Reversing the massive growth of the federal establishment is a lot like trying to turn around a 50-ton freight train at the roundhouse while it's still traveling at 60 mph. Nobody ever said it would be easy, or that it would be painless.

For federal employees who are worried about the president's pledge to reduce federal employment by 75,000 over the fiscal years 1981-82, and another 75,000 during the following three years, remember that the attrition rate remains above 10 percent in the federal government, which works out to some 200,000 people leaving their jobs voluntarily each year. Admittedly, the attrition doesn't always take place where cuts are planned. And the abolition of an agency or program, or large-scale reorganization, will inevitably require a reduction-in-force. But other jobs will open up when one disappears. If those displaced devote their energies to seeking out new positions, rather than fretting about the old ones, they'll have a good chance to come out on top. It's largely up to the individual.

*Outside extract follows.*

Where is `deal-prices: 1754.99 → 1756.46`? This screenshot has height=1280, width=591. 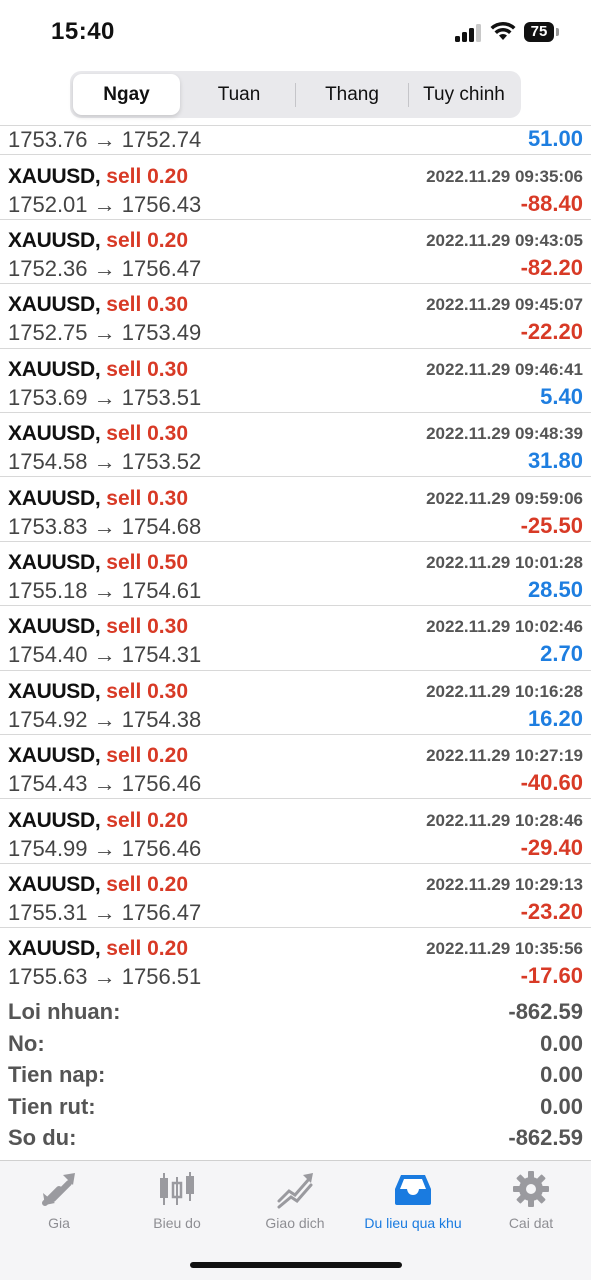 deal-prices: 1754.99 → 1756.46 is located at coordinates (105, 848).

From the moment the new administration settled into the White House until the last day of 1981, only 7,004 federal workers were involuntarily separated from government service, even as the total number of federal employees was being reduced by more than six times that amount, or some 44,000! The rest of the reduction was achieved through the hiring freeze the president ordered as he took office, and attrition. To look at it another way, three-tenths of one percent of the non-postal federal work force was RIFed during 1981.

Obviously, for the individual directly affected by a RIF, the numbers are not much comfort. For a governmental community accustomed to the steady, unrelenting growth in size, resources and budgets of the past 50 years, the sight of a reduction in the size and scope of governmental activity has come as quite a shock. The truth of the matter is that the Reagan administration is succeeding in making a fundamental change in the direction of our national government even as it accomplishes the president's goal of "minimizing as much as possible the adverse impact of these reductions on the individuals involved."

Outplacement efforts run by the Office of Personnel Management, including the Displaced Employee Program, the Voluntary Interagency Placement Program, special programs established by individual departments and agencies, and preference granted to separate employees who apply for re-employment elsewhere in the government have softened the blow for thousands of federal workers.

There is plenty of concern over the way in which RIF procedures are working through all of this. I share this concern and believe that certain changes ought to be made. But it is important to remember that these procedures were requested originally by labor. And I believe it would have been perceived as unfair to change these rules as we underwent our first reductions. We'll work to revise the RIF rules at an appropriate time when the bulk of the necessary reorganization and reduction in staffing has taken place.

By now it should be clear to all that President Reagan is one of those rare chief executives who has the vision, determination and ability to write a new and badly needed chapter in American history. For federal workers, the really remarkable thing is how little adverse impact they have felt during this time of great change. To the degree that we can reform the government while minimizing the impact on the personal lives of the federal workers, we will do so. The evidence so far shows clearly that we are succeeding on both counts.